A relação entre dieta coração pode começar antes de dor no peito, falta de ar ou diagnóstico de doença cardiovascular. Um estudo com dados do NHANES sugere que o alto consumo de ultraprocessados pode aparecer em marcadores silenciosos de sobrecarga cardíaca, mesmo em adultos sem histórico conhecido de doença no coração.
O que são marcadores silenciosos
Marcadores cardíacos são substâncias medidas no sangue que podem indicar alterações no músculo do coração. Alguns deles ajudam a detectar sinais iniciais de estiramento da parede cardíaca ou dano subclínico, antes de sintomas claros.
Entre os marcadores avaliados estão as troponinas de alta sensibilidade, ligadas a lesão do músculo cardíaco, e o NT-proBNP, associado ao esforço e estiramento das câmaras do coração. Esses exames não são usados para rastrear qualquer pessoa, mas ajudam a entender riscos em pesquisas e em situações clínicas específicas.

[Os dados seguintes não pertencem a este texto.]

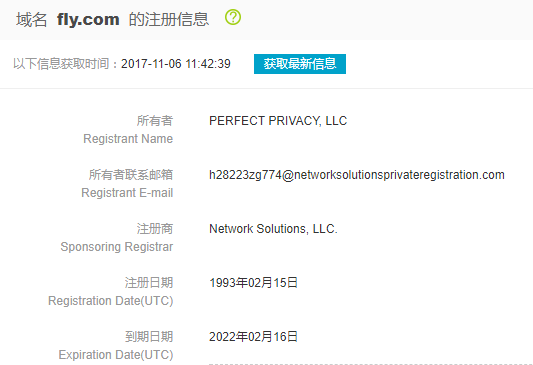Click the 注册商 label
This screenshot has height=365, width=533.
tap(155, 229)
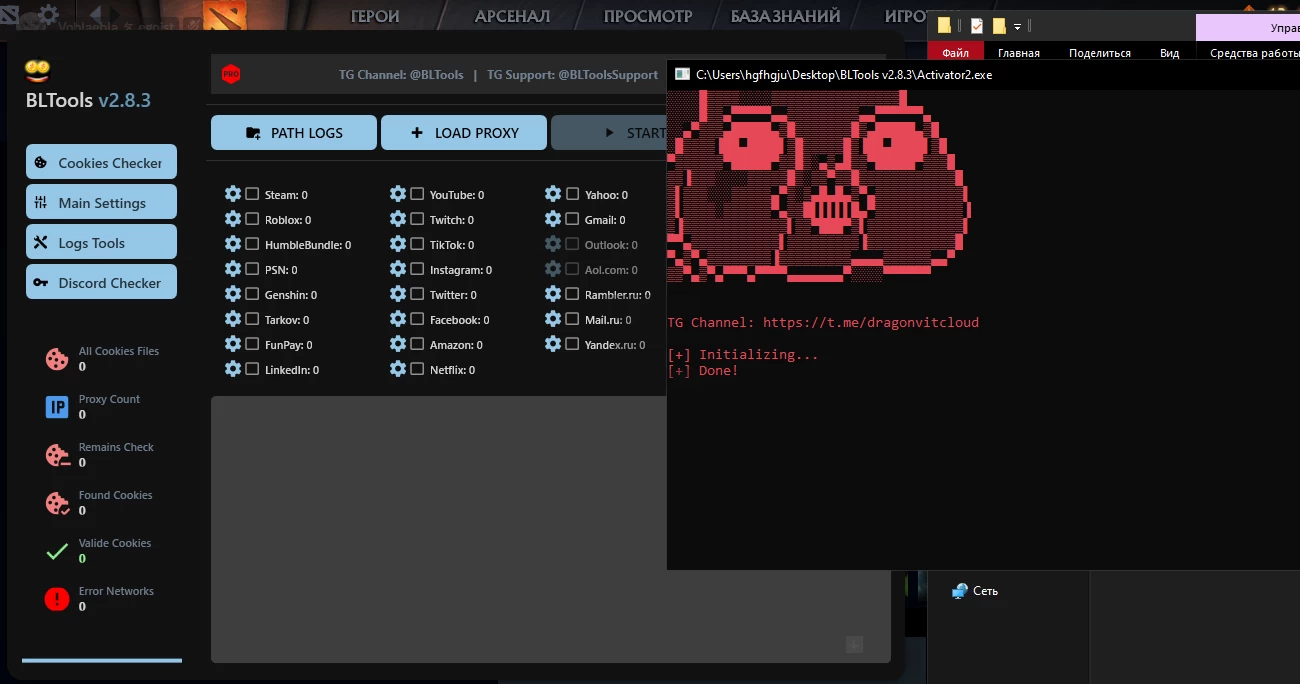Screen dimensions: 1300x684
Task: Tick the Instagram checkbox
Action: [417, 269]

O que diz o estudo científico
Segundo o estudo transversal Ultra-Processed Food Consumption and Subclinical Cardiac Biomarkers: A Cross-Sectional Analysis of U.S. Adults in NHANES 2001–2004, publicado na revista Nutrients, pesquisadores analisaram 6.615 adultos dos Estados Unidos sem doença cardiovascular conhecida.
O estudo observou que maior consumo de ultraprocessados, quando medido como proporção dos gramas ingeridos no dia, foi associado a maior chance de NT-proBNP elevado. Esse marcador pode indicar estiramento cardíaco subclínico, um sinal precoce relacionado ao risco de insuficiência cardíaca.
Por que a dieta pode pesar no coração
Ultraprocessados costumam reunir açúcar, sódio, gorduras, aditivos e poucos nutrientes protetores. Quando eles ocupam grande parte da rotina, podem substituir alimentos ricos em fibras, potássio, vitaminas e compostos antioxidantes.
- Açúcar em excesso, que favorece picos de glicose e resistência à insulina;
- Sódio elevado, que pode aumentar retenção de líquidos e pressão arterial;
- Baixa ingestão de fibras, ligada a pior controle metabólico;
- Menor consumo de frutas, legumes, verduras e leguminosas;
- Maior facilidade de comer além da fome, por sabor e textura intensos.
Quais alimentos acendem o alerta
O problema não é um produto isolado, mas a frequência com que eles aparecem no prato. Quanto mais a alimentação depende de pacotes e bebidas prontas, maior tende a ser a exposição.
- Refrigerantes, néctares adoçados e bebidas energéticas;
- Biscoitos recheados, bolos prontos e doces embalados;
- Salgadinhos, snacks e macarrão instantâneo;
- Salsicha, nuggets, presunto, hambúrguer industrializado e outros embutidos;
- Refeições congeladas prontas e cereais matinais açucarados;
- Produtos com listas longas de ingredientes, corantes, aromatizantes e emulsificantes.

Como proteger o coração no dia a dia
Reduzir ultraprocessados não exige perfeição. A meta mais segura é fazer com que alimentos simples voltem a ser a base das refeições, como arroz, feijão, ovos, peixe, frango, legumes, verduras, frutas, aveia, castanhas e azeite.
Também vale trocar refrigerante diário por água, planejar lanches com alimentos menos processados e ler rótulos com atenção. Entenda melhor exemplos e riscos dos alimentos ultraprocessados.
O estudo não prova que ultraprocessados causam diretamente alteração cardíaca, porque avaliou associação em um momento específico. Ainda assim, reforça uma mensagem prática: o coração pode dar sinais silenciosos muito antes dos sintomas, e a alimentação é uma parte importante da prevenção.
Este conteúdo é apenas informativo e não substitui a avaliação de um médico ou nutricionista.